In a continent where financial systems often fail the people they’re meant to serve, Ochuko’s work hints at a different future, where trust, transparency, and ownership are not privileges but defaults.
As Africa races to catch up with the global Web3 movement, the engineers building its foundations will matter as much as the technology itself. And if Progress Ochuko Eyaadah’s journey is any indication, that future might arrive faster, and fairer, than anyone expects.
Blockchain engineering remains one of the most consequential and least understood disciplines in the current technology landscape. At its best, it offers something that most financial and commercial infrastructure cannot: the ability to move value between people quickly and cheaply, without requiring them to trust an institution that may not have earned that trust.
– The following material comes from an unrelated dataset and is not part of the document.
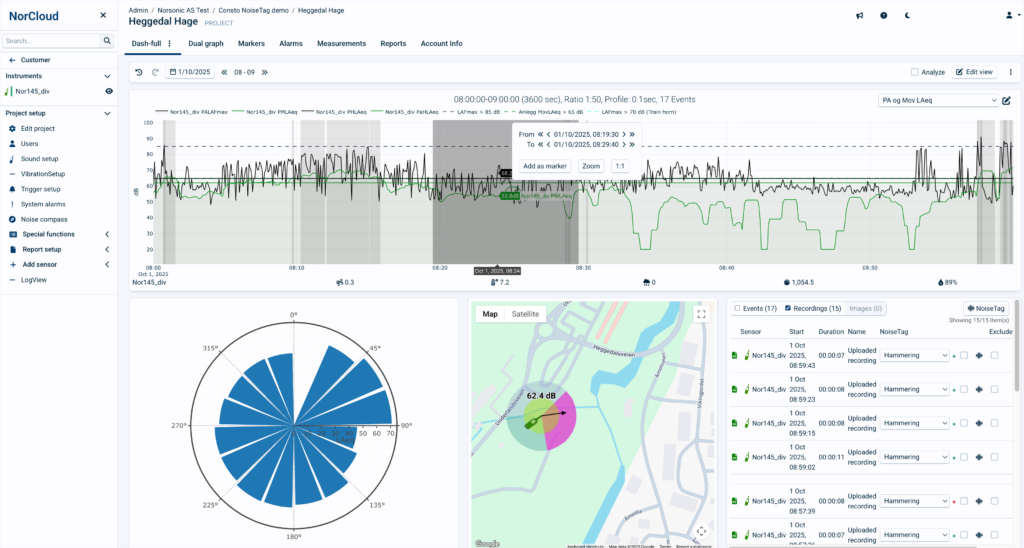The image size is (1024, 548).
Task: Open Noise compass in sidebar
Action: (44, 219)
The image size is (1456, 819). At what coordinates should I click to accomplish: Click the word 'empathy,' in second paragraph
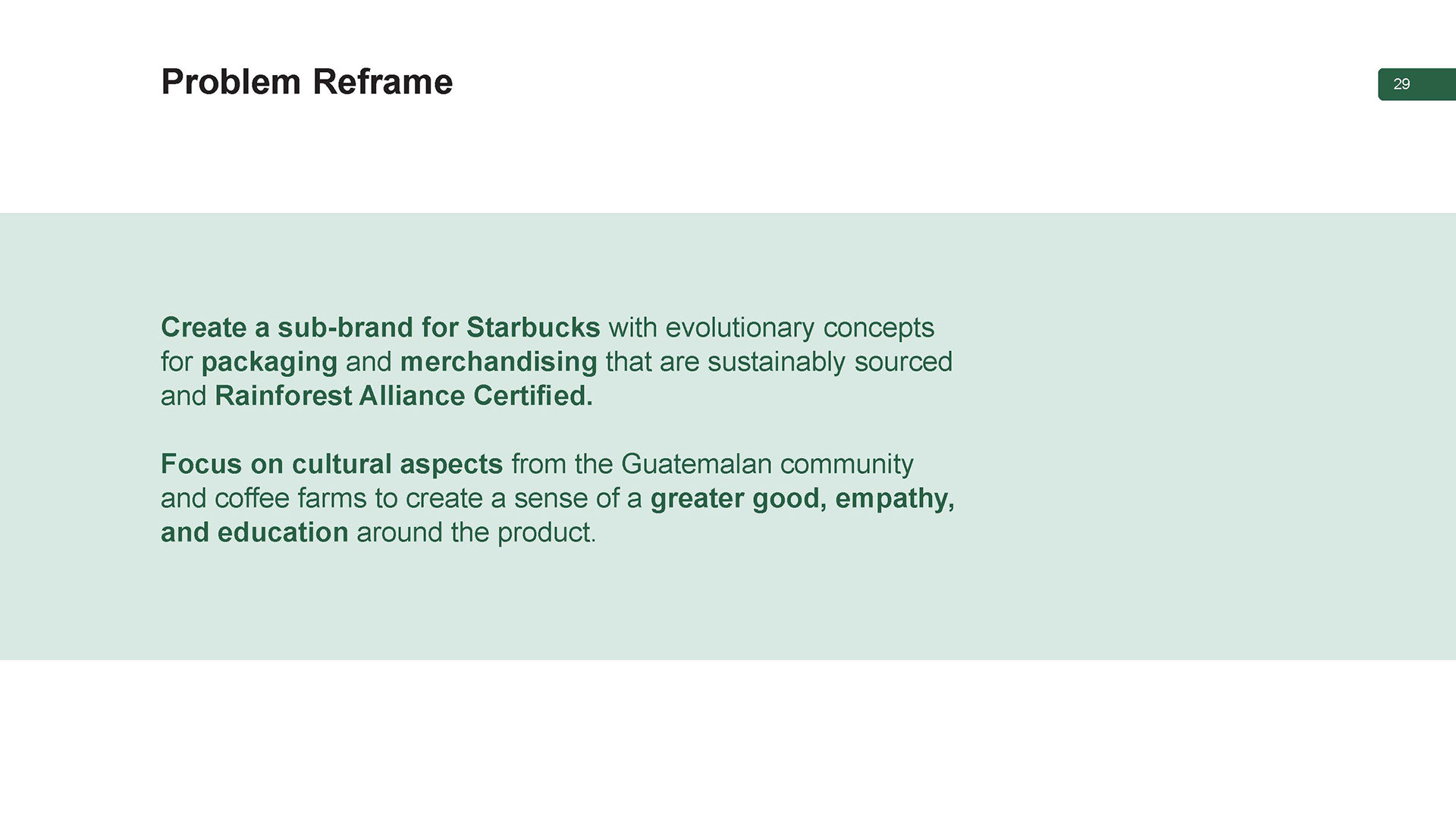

In Africa, where that institutional trust deficit is not hypothetical but lived, the stakes of getting this infrastructure right are unusually high.
Women have largely been absent from the rooms where that infrastructure is being designed due to cultural and visibility problems. Blockchain and Web3, despite their promise of decentralisation and democratisation, have reproduced many of the same exclusions that characterise traditional tech.
The communities, the conferences, and the founding teams building the most well-funded protocols are predominantly male. That gap matters not just as a question of equity, but as a question of what gets built and for whom. Engineers design based on their experience, and an ecosystem built almost entirely by a single demographic will inevitably reflect that demographic’s blind spots.
This is part of what makes the work of engineers like Progress Ochuko worth examining closely. The payment problems she is solving through Toyow, cross-border friction, currency conversion costs, and the exclusion of Web3 users from everyday commerce are problems that affect ordinary people, not just those already embedded in the crypto economy. As blockchain infrastructure matures across the continent, the engineers who carry it will matter more.